L’autre voie consiste à intégrer l’IA dans sa stratégie et à en exploiter les nouvelles règles.

  • Penser son site comme source pour les IA (structurer la donnée, enrichir les métadonnées, créer des FAQ et des contenus encyclopédiques).
  • Concevoir un site sans pages, uniquement destiné aux IA (données structurées, contenus en format JSON-LD, schémas, etc.).
  • Raisonner en B2IA2C : l’utilisateur est conseillé par une IA, qui s’appuie sur votre site.

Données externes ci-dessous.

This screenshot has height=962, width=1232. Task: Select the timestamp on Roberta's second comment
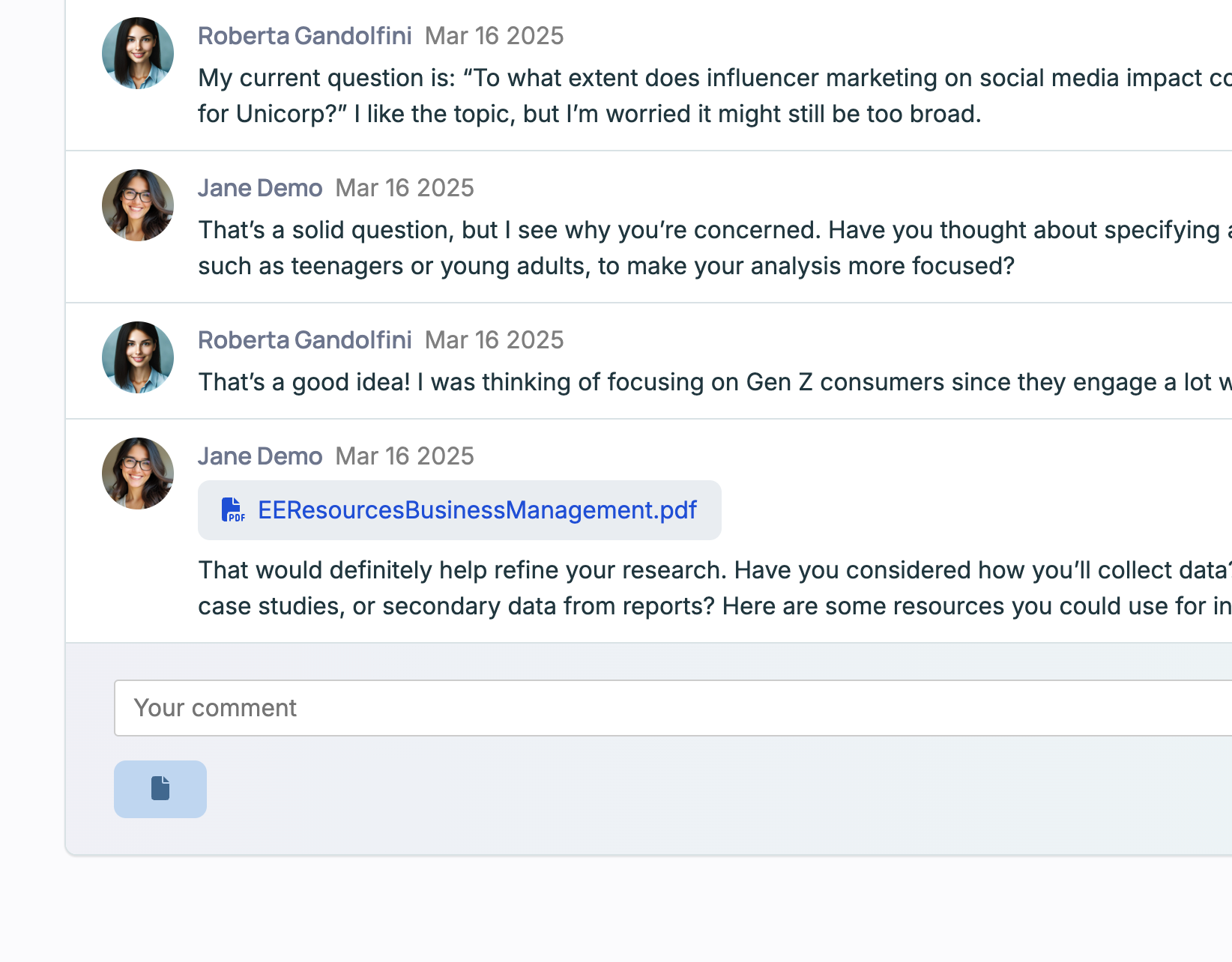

3. Intégrer ce que les IA ne peuvent pas générer

Dernier scénario : intégrer dans le parcours des éléments inaccessibles aux IA.
Cela peut être :

  • des données en temps réel (stock, météo, disponibilité),
  • des expériences personnalisées,
  • ou de la valeur ajoutée humaine (conseils experts, service client proactif, liens émotionnels).

En fin de compte: L’IA ne tue pas le site web, elle le redéfinit

Ce que montre cette nouvelle ère du LLMO, c’est que les marques doivent cesser de se battre uniquement pour la première place sur Google. Il faut désormais séduire les intelligences artificielles elles-mêmes, et ce, dès la conception des contenus.

Le site web n’est pas mort. Mais il devient un écosystème adaptatif, pensé pour des usages hybrides : humains + IA.
Le défi : rester dans la boucle. Exister dans un monde d’intermédiation automatisée, tout en conservant une relation de marque forte, incarnée, désirable.